PORT-AU-PRINCE, Haiti - As the dust and rubble settled in the days after Jan. 12's earthquake, it was evident that relations needed to be formed between the military, the government of Haiti and the people of Haiti, and that communication between the groups needed to move smoothly.
"From the onset of Operation Unified Response, a partnership was forged between U.S. forces and Port-au-Prince mayor Muscadin Jean Yves Jason and the deputy mayor, Madeje Joachin Augustin," said Army Maj. Mike Farmer, company commander, Headquarters and Headquarters Company, 2nd Battalion, 325th Infantry Regiment (Airborne).
The mayor of Port-au-Prince met with non-governmental organization officials at FOB Falcon but as the drawdown of U.S. troops began they needed another place.

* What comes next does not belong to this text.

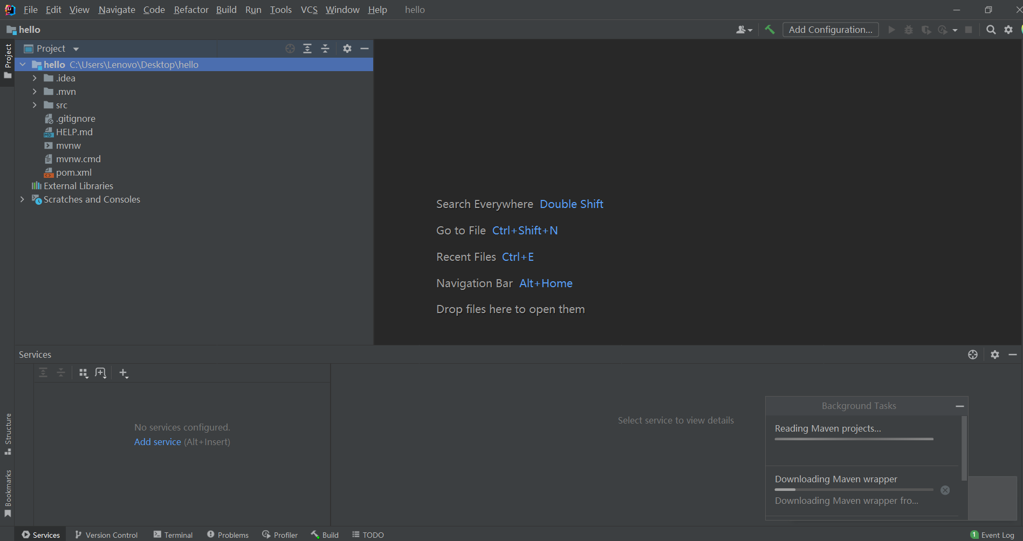The height and width of the screenshot is (541, 1023).
Task: Open IDE settings gear in top toolbar
Action: pyautogui.click(x=1008, y=30)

"We hosted meetings on behalf of the mayor and deputy mayor here at our camp [Falcon] because the mayor's building was flattened," said Maj. Eric Flesch, battalion operations officer, 2-325th Infantry Regiment (Airborne). "We knew the only way for us to progress in the city was to get the mayor involved in the joint task force."
Planning for a temporary building that would serve as the mayor's office quickly began. Farmer, along with light equipment engineers from Alpha Company, 2-325th Infantry Regiment (Airborne) and troops from Bravo Company, 2-325th Infantry Regiment (Airborne) and Headquarters and Headquarters Company, 2-325th Infantry Regiment (Airborne), assisted in the planning and building of the civil military operations center.
"Now with immediate relief operations at an end and reconstruction of the city in full swing, the opening of the Port-au-Prince Civil Military Operations Center comes at an ideal time," Farmer said.
One condition in order to build the CMOC was that the supplies needed to be able to stay behind. There was no point in building something if it was going to have to come right back down, Flesch said.
"We used donated material that was all left behind [like] wood from other task forces that had pulled out," Flesch said.
The construction of the building, once all the supplies were gathered and everything was under way, took just one week.
'We're not Seabees; we're not construction guys," Flesch said. "It was a unique challenge for infantrymen."
Flecsh said the construction took longer than expected but that the project was very worthwhile.
On April 16, a ceremony was held officially opening the CMOC and turning it over to the mayor's office. Operations out of the new CMOC quickly began.
"In less than a week of operations the new site has proven effective in increasing the visibility of current reconstruction efforts, and provided increased access to both JTF-Haiti representatives and local civic leaders," Farmer said.
The CMOC was a joint effort between 2-325th Infantry Regiment (Airborne), the Port-au-Prince Mayor's office and World Concern, who provided the generator for the building.
The goal was to establish an area, similar to FOB Falcon, for the mayor to hold meetings and move forward, Flesch said.
The main office building contains two separate offices complete with lights, electrical outlets and air conditioning. An additional framed tent beside the CMOC provides the Mayor's office with an extra conference room.
It was a great opportunity to give back to the city, especially after watching the mayor and his office work out of cars since the earthquake, Flesh said.
"We felt like we were contributing back to the community," Flesch said.